▶ [ACTION ITEM]: Reproduce word for word, from the entries below, the line with "The width and height of the screenshot is (1605, 840).", the line with "Screen dimensions: 1192x1079", and every line between them, and nothing more.

----

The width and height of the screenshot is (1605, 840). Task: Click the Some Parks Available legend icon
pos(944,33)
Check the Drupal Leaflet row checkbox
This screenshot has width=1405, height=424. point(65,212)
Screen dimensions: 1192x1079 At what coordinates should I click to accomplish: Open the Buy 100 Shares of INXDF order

----

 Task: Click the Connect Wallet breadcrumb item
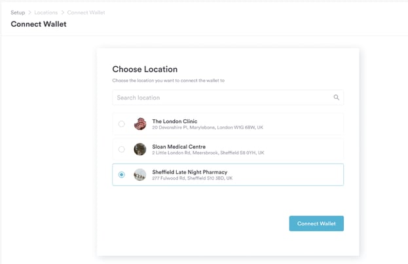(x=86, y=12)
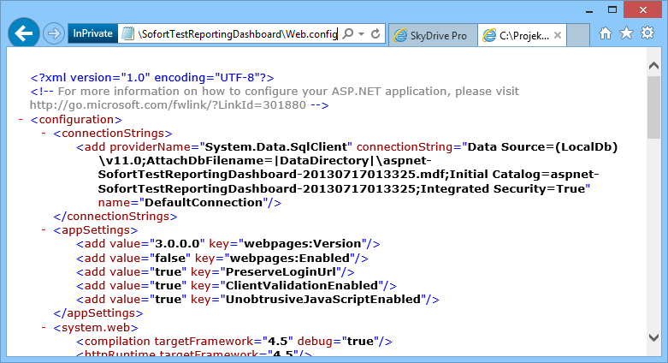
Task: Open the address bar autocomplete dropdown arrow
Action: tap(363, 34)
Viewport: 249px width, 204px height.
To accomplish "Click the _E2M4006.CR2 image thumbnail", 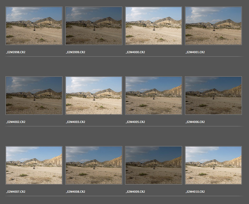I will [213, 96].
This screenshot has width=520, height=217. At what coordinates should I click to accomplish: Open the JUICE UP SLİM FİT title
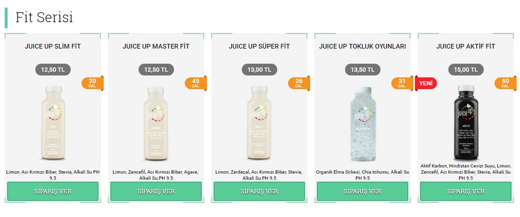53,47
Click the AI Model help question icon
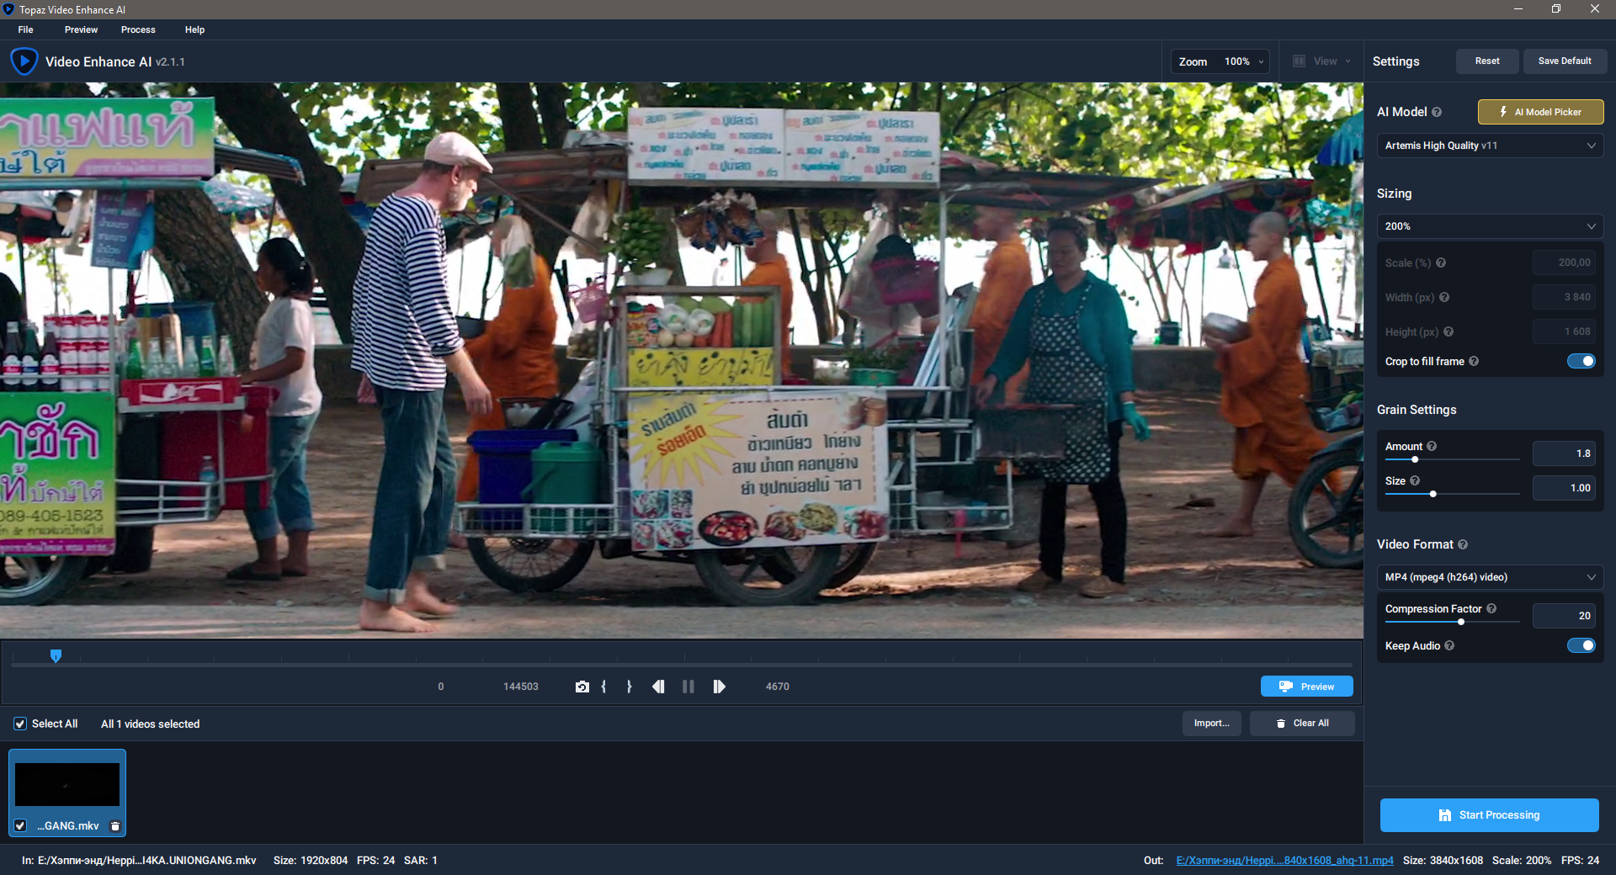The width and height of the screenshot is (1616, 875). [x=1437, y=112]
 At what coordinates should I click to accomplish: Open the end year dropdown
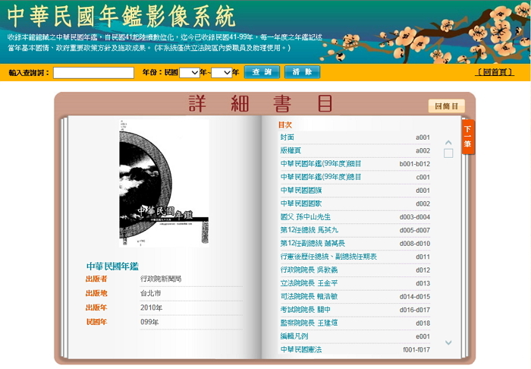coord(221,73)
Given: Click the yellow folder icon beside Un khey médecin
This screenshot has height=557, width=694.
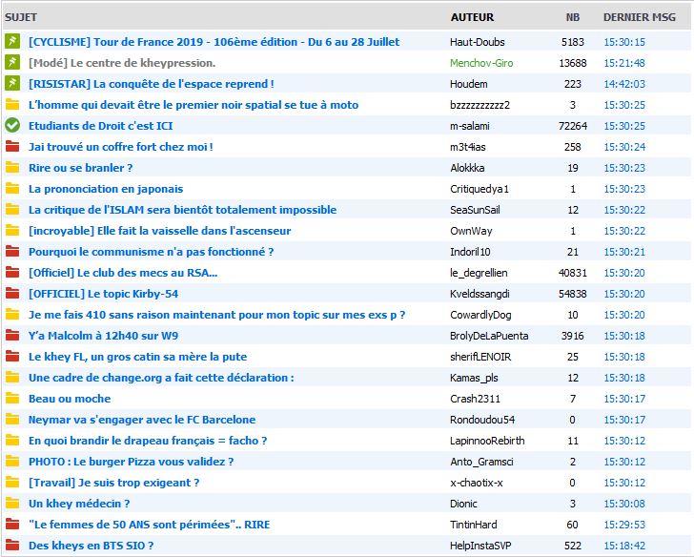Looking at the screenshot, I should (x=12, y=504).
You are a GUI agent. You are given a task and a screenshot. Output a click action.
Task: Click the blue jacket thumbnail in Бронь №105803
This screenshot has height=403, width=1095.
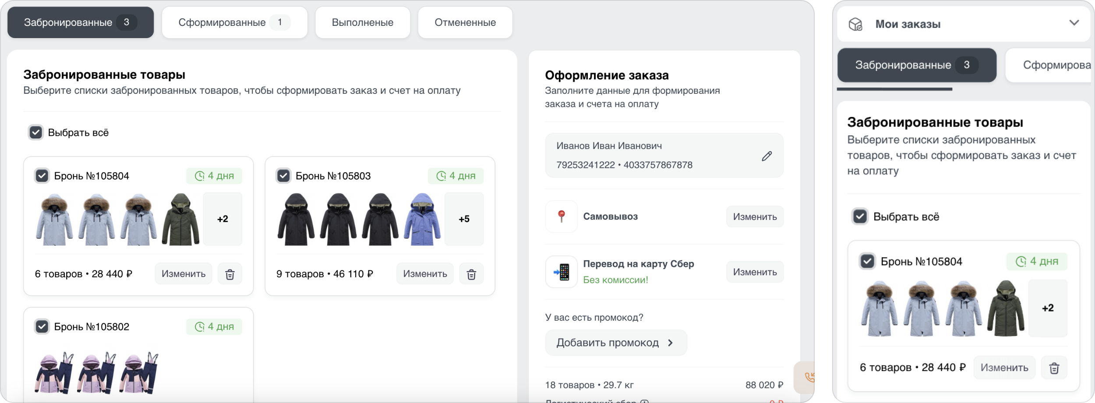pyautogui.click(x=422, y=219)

----

▶ [ANSWER TO THIS TASK]:
The width and height of the screenshot is (1605, 840). Task: Click the Some Parks Available legend icon
pos(944,33)
Check the Drupal Leaflet row checkbox
This screenshot has width=1405, height=424. point(65,212)
Screen dimensions: 1192x1079 At what coordinates should I click to accomplish: Open the Buy 100 Shares of INXDF order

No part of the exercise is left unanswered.